**Tasks to perform:**
• a. In the text on the Universal Periodic Review of Azerbaijan's human rights record, when did the second cycle review of Azerbaijan take place?
• b. Carry on the text about the Universal Periodic Review of Azerbaijan's human rights record, starting after its last sentence.

Universal Periodic Review of Azerbaijan’s human rights record

Azerbaijan was examined in the first cycle of the Universal Periodic Review in 2009 (session 4). The following recommendations were made:[1]

“… take the necessary measures so that persons below 18, being under arrest, would not be subject to corporal punishment or other forms of ill-treatment (Hungary); take necessary measures aimed at prohibiting all forms of corporal punishment against children (Brazil)….”

In accepting the recommendations, the Government stated:[2]

“We accept recommendation and note that measures are regularly taken in this regard.

“Corporal punishment, including against children is prohibited and criminalised by legislation. A draft law amending Criminal code and Administrative delinquencies code defines administrative and criminal responsibility of parents and other individuals for cruel treatment of children, psychological and physical violence against them.

“There were also adopted the ‘Law on prevention of abandonment and legal violations of minors’ and ‘Plan of Action on Solving the problem of abandoned and street children in the Republic of Azerbaijan’.”

The mid-term Government report on implementation of the recommendations made during the UPR, dated January 2012, does not address the recommendations on prohibition of corporal punishment.

The second cycle review of Azerbaijan took place in 2013 (session 16). The following recommendations were made:[3]

“Adopt the draft law on protection of children from corporal punishment (Brazil)

“Ensure that the draft law on juvenile justice and the draft law on prohibition of corporal punishment of children is adopted and implemented in line with international standards (Hungary)”

**Data segment:**

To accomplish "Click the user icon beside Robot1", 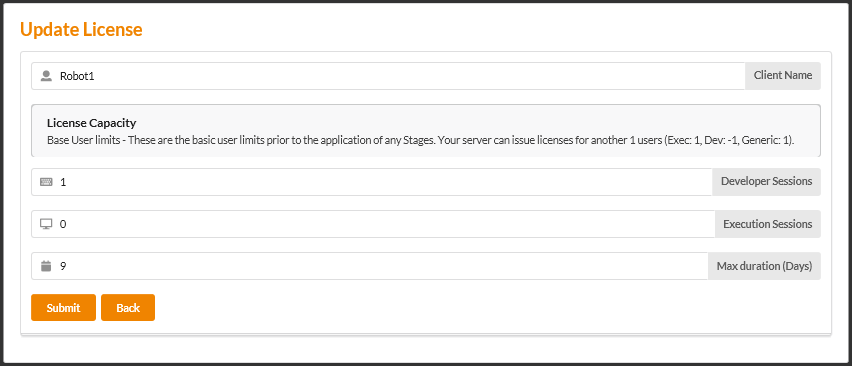I will (46, 76).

**Expected answers:**
• a. In 2013, during session 16.

• b.
In accepting the recommendations, the Government stated that law reform is under way but also that physical and psychological violence of children is already abolished in the Law on the Rights of the Child.[4]

The 2016 mid-term report does not address the implementation of the above recommendations.

Third cycle examination took place in 2018 (session 30). The following recommendations were extended:

“Prohibit corporal punishment against children and promote nonviolent alternatives as disciplinary measures (Uruguay)

“Revise current legislation in order to explicitly prohibit corporal punishment of children in all settings, including at home (Montenegro)”

“Adopt a draft law on the protection of children from all forms of corporal punishment (Kyrgyzstan)

“Safeguard children’s rights by enacting the Draft Law on Protection of Children Against All Forms of Corporal Punishment (Namibia)”

The Government’s position on the issue is ambiguous: the first two recommendations were supported by Azerbaijan but the remaining two will need to be examined by the Government before the 39th session of the Human Rights Council in September 2018.[5]

 

[1] 29 May 2009, A/HRC/11/20, Report of the working group, para. 96(11)

[2] 10 June 2009, A/HRC/11/20/Add.1, Report of the working group: Addendum

[3] 5 July 2013, A/HRC/24/13, Report of the working group, paras. 109(89) and 109(97)

[4] 19 September 2013, A/HRC/24/13/Add.1, Report of the working group: Addendum, paras. 1 and 10

[5] 25 May 2018, A/HRC/WG.6/30/L.12 Unedited version, Draft report of the Working group, paras. 148(47), 148(48), 149(26) and 149(27)

Recommendations by human rights treaty bodies

Committee on the Rights of the Child

(12 March 2012, CRC/C/AZE/CO/3-4, Concluding observations on third/fourth report, paras. 45 and 46)

“While noting that the State party has a draft law on the protection of children against all forms of corporal punishment under consideration, the Committee is concerned that current legislation fails to explicitly prohibit corporal punishment in all contexts.

“The Committee reiterates its previous recommendations (CRC/C/AZE/CO/2, para. 45) and recommends that the State party introduce and fully implement legislation explicitly prohibiting all forms of corporal punishment of children in all settings, including the home. It also recommends that the State party conduct awareness-raising and public education campaigns promoting non-violent, participatory forms of child-rearing and education.”

 

Committee on the Rights of the Child

(17 March 2006, CRC/C/AZE/CO/2, Concluding observations on second report, paras. 44 and 45)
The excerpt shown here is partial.